The file name stays ontology_v3.5.yaml across minor bumps (v3.5 → v3.5.1 → v3.5.2); history lives in git. A companion migration (migrations/V130__ontology_schema_v3_5_2.sql) publishes the YAML byte-equal into the ontology_schema_versions table, and a CI drift check enforces parity. The active schema is loaded via SchemaCache.initialize(pool) and the app fails to boot if it cannot load.

Entity types

The eight entity types are:

Entity typePurpose
LegalEntityCompanies and organisations — the primary subject
PersonIndividuals — directors, shareholders, UBOs
AddressRegistered and operating addresses
DocumentFilings and source documents
DomainWeb domains owned by an entity
SanctionsMatchA match against a sanctions list
PEPExposurePolitically-exposed-person exposure
AdverseMediaAdverse media mentions (with sentiment)

Relationship types

RelationshipFrom → ToMeaning
DirectorshipPerson → LegalEntityDirector / officer role
OwnershipEntity → LegalEntityShareholding / beneficial ownership
RegisteredAtLegalEntity → AddressRegistered/operating address
DocumentsEntityDocument → EntityA document evidences an entity
OwnsDomainLegalEntity → DomainDomain ownership
MatchedToPerson → SanctionsMatchScreening match
MentionedInEntity → AdverseMediaAdverse-media mention

Risk categories

Findings are classified into eleven categories, used by both module rules and the risk matrix:

sanctions · pep · adverse_media · ownership · governance · corporate_status · jurisdiction · digital_footprint · regulatory · data_quality · secrecy_jurisdiction

Survivorship rules

When two sources disagree about an attribute, survivorship decides the winner. The ontology declares four strategies, a per-attribute default, and trust weights at two levels.

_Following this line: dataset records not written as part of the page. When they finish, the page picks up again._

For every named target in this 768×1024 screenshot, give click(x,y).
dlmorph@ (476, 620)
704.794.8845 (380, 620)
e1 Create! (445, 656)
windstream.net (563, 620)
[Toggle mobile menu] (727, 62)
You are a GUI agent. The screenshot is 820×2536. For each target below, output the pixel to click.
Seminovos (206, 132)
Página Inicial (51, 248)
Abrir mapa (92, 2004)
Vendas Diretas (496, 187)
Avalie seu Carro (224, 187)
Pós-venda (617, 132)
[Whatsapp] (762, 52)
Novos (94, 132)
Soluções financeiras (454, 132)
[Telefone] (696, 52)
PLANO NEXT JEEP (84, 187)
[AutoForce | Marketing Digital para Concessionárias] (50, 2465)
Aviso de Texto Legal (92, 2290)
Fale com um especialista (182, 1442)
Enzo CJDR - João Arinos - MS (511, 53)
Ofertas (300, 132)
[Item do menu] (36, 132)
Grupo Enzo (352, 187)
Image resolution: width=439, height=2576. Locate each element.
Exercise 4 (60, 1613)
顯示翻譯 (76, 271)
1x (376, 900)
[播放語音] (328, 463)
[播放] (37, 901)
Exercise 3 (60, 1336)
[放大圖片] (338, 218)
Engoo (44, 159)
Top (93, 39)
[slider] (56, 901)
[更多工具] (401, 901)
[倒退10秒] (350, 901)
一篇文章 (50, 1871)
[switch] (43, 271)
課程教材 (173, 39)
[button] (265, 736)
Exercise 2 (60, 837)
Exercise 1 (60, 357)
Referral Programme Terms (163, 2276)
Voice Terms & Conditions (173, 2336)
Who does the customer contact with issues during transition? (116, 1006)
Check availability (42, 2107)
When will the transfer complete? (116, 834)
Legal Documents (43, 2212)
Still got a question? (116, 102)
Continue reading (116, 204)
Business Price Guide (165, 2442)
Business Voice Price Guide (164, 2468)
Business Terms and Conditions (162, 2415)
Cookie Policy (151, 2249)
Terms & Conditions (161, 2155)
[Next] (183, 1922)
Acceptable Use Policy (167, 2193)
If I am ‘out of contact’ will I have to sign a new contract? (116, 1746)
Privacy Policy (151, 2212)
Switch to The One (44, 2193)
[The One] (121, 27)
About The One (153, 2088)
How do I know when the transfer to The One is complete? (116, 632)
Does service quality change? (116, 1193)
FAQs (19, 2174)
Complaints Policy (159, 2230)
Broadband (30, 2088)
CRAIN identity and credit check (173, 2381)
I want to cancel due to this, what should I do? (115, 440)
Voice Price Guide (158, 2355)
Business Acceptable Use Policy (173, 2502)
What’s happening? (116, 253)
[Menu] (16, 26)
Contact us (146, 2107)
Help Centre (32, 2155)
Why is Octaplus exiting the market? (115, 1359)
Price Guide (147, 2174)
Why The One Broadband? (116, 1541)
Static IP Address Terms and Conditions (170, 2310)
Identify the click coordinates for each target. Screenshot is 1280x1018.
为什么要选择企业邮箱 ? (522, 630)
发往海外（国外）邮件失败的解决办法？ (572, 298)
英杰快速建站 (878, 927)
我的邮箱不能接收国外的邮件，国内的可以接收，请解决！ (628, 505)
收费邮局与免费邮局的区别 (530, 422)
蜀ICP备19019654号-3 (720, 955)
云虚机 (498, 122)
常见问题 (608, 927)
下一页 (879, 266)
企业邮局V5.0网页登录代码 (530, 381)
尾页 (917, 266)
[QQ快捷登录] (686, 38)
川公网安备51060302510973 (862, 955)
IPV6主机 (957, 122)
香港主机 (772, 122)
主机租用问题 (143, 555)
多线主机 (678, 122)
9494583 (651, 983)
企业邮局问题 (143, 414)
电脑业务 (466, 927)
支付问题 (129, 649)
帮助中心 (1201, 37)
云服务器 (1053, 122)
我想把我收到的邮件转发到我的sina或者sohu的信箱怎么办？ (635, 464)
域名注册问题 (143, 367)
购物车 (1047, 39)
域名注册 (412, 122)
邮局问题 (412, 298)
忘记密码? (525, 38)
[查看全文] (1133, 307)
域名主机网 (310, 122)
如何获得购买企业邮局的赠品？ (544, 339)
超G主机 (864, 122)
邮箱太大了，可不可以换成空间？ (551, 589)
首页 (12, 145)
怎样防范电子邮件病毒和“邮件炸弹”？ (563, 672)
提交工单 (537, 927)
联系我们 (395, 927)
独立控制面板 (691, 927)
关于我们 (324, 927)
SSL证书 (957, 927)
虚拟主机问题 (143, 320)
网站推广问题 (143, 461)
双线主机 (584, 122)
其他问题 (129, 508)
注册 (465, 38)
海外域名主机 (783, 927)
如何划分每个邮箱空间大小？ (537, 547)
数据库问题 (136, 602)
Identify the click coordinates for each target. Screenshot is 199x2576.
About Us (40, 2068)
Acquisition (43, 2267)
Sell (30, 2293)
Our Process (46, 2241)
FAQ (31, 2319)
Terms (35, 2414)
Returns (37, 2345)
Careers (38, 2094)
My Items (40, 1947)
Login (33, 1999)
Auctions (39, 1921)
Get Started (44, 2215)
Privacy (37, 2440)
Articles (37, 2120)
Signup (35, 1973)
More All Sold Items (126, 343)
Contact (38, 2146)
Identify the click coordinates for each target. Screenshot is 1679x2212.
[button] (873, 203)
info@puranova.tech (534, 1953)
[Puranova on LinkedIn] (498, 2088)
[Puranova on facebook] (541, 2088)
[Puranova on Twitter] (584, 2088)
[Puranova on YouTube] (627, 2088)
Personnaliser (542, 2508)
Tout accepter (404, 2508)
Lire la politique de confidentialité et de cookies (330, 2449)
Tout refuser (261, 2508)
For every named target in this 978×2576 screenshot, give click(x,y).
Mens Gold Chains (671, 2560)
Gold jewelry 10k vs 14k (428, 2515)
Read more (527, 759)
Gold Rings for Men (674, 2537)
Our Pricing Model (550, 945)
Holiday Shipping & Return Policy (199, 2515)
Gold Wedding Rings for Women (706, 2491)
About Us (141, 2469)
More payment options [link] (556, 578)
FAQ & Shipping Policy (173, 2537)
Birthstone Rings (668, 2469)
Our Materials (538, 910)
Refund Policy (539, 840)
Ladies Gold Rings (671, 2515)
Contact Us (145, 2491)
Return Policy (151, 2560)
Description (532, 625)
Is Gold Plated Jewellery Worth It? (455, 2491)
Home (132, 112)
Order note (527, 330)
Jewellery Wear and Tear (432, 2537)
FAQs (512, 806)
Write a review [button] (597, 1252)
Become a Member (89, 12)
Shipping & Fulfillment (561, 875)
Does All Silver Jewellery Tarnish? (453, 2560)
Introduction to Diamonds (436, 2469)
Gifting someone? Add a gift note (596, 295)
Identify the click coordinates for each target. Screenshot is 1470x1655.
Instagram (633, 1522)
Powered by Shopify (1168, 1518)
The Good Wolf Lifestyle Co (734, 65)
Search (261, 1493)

  • Strategies: most_trusted, most_recent, most_complete, combine. Each attribute in the schema declares which strategy applies (for example legal_name: most_trusted, registration_numbers: combine).
  • Module trust ranks the OSINT modules by authority — cir (company registry) is most authoritative at 10, down to dfwo (digital footprint) at 3.
  • Provider trust assigns per-field confidence to external providers. For example NorthData's registration_number is trusted at 0.99, while OSINT's _default is 0.70 and KVK's Dutch postal_code is 0.95.
  • Protected fields can never be silently overwritten by a provider. On Person these include is_pep, pep_position, is_sanctioned, and sanctions_matches; they originate from the screening crews (SPEPWS, AMLRR), not from registries.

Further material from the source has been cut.